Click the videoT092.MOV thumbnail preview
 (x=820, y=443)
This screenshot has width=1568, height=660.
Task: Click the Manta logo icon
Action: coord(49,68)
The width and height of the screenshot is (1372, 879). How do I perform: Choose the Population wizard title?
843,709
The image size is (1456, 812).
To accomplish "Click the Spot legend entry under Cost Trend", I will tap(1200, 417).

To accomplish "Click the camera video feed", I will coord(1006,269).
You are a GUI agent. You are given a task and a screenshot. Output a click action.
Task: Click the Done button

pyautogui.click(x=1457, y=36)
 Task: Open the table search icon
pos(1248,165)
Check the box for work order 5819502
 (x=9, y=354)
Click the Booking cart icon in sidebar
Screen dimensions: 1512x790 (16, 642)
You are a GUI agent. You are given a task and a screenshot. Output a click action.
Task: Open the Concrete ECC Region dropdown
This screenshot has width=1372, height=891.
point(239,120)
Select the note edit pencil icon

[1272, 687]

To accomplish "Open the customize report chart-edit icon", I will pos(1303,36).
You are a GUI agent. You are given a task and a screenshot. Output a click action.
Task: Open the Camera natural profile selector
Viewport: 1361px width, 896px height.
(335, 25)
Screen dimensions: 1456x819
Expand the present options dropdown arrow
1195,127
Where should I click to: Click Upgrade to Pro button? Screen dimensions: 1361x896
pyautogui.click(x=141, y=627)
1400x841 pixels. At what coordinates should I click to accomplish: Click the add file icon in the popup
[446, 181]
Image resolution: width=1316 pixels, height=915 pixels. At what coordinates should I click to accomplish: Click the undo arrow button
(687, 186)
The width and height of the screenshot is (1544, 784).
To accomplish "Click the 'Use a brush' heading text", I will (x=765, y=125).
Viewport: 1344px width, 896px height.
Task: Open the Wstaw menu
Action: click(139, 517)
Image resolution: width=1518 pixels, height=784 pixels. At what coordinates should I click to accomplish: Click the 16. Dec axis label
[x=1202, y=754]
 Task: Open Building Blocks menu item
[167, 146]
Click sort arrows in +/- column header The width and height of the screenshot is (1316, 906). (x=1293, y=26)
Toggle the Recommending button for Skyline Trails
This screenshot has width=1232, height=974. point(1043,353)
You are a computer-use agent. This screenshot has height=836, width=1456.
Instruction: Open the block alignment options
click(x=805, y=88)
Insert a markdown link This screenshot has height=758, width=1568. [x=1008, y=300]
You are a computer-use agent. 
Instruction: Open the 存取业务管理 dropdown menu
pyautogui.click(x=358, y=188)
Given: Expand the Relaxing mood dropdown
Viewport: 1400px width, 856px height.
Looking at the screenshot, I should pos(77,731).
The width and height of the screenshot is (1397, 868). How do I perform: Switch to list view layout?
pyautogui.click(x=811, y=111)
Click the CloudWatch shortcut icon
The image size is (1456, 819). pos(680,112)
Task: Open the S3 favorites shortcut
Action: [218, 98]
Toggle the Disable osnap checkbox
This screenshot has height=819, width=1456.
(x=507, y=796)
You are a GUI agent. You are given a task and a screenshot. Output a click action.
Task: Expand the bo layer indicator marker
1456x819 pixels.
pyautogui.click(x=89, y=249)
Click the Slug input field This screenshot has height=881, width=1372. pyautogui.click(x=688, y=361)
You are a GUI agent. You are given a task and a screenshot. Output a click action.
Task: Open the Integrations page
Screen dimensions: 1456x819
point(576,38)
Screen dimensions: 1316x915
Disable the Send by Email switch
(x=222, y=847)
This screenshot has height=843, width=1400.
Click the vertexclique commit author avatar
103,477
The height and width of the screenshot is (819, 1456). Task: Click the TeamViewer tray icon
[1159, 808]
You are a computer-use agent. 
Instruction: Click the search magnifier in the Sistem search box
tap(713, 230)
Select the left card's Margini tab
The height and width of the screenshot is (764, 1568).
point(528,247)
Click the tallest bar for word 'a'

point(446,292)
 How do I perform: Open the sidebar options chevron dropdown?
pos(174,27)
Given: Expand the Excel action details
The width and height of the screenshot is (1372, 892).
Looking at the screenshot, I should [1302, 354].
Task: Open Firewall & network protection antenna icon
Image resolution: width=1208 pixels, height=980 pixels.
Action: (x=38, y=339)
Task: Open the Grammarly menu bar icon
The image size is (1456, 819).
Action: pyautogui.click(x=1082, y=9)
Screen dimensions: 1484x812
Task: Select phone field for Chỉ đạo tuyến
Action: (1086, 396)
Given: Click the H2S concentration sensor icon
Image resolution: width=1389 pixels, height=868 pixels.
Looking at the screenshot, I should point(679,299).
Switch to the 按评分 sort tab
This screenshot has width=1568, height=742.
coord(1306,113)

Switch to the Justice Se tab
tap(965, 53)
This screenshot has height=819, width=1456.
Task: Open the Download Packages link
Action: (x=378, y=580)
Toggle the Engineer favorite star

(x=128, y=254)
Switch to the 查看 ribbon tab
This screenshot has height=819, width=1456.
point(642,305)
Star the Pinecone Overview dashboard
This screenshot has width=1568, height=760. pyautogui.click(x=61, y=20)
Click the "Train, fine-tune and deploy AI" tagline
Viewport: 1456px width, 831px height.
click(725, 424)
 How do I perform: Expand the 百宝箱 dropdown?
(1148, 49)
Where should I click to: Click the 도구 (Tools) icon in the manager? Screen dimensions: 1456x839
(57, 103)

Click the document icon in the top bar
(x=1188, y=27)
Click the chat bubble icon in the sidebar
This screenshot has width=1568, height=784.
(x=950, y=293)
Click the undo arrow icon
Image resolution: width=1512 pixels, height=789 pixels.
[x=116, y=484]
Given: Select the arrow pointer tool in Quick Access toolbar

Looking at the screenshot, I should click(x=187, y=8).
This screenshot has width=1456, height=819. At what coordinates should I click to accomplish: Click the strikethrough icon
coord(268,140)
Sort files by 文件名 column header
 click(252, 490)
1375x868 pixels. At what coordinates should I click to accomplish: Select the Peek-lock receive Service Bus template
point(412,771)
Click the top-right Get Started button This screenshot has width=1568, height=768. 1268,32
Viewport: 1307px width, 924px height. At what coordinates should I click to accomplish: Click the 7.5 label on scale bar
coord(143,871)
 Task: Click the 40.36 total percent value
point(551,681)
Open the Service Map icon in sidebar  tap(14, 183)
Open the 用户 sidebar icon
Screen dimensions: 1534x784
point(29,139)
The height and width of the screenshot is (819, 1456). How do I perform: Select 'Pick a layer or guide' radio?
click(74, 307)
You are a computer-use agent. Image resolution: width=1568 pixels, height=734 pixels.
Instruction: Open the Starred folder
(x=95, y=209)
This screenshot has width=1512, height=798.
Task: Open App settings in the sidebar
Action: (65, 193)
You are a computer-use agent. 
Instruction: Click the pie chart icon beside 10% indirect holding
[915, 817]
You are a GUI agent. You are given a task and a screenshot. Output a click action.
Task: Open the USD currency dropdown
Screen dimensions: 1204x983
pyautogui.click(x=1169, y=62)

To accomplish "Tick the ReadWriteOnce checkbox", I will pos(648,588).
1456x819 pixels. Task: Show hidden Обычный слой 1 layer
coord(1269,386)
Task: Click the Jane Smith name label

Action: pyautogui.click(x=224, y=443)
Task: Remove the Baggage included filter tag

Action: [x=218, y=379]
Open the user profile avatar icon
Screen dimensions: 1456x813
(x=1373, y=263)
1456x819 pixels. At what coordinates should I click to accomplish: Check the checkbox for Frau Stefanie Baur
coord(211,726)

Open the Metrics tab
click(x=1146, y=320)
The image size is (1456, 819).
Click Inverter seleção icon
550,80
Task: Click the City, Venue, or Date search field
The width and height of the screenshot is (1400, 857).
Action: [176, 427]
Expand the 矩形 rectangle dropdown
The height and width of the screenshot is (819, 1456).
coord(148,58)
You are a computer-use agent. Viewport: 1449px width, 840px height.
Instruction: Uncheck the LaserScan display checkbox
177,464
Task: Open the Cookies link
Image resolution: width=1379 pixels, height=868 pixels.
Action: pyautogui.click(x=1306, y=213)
---
#### [Exercise brief]
Which lines in the data above hold the string "profile"? Return each of them.

#### [Response box]
Task: Open the Camera natural profile selector
Open the user profile avatar icon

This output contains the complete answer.